David Krisiloff
FireEye
Measure Twice, Quarantine Once: A Tale of Malware Labeling over Time (pdf, video)
Cybersecurity utilizes crowdsourcing for a variety of tasks from spam detection to security bug bounties. For anti-virus, VirusTotal provides a crowdsourcing platform that aggregates results from more than 70 antivirus (AV) scanners making it a tempting source of labels to train machine learning based AV. However, VirusTotal has multiple unique features compared to other crowdsourcing models. Unlike most crowdsourced data, AV scanners reliably improve over time. New AV engine versions incorporate new malware signatures that, on average, improve detection performance. Furthermore VirusTotal detections are public, producing a feedback loop where AV scanners can learn from other AV scanners. VirusTotal runs each AV engine against every new file submitted. In addition, VirusTotal also allows users to rescan an old file with the latest AV engines, but limits the number of files that can be rescanned per day. This environment raises a variety of questions. How do we assign malware labels from noisy VirusTotal reports? When should a file be rescanned to take advantage of AV updates? How should rescans be prioritized?
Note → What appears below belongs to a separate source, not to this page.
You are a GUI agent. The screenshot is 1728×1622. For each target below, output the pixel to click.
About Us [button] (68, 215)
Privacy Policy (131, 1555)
Using a set of historical VirusTotal reports, we examine the temporal dynamics of virus detections and discuss a variety of models for producing labels from the reports. Changes in AV detections over time are generally predictable using machine learning models. This makes it possible to anticipate which files are mostly likely to change their labels over time, regardless of the function used to combine the crowdsourced detections into labels. We present optimal strategies for rescanning files on VirusTotal to build improved data sets. Ultimately, our models produce more accurate labels faster than passively waiting for AV vendors on VirusTotal to come to a consensus.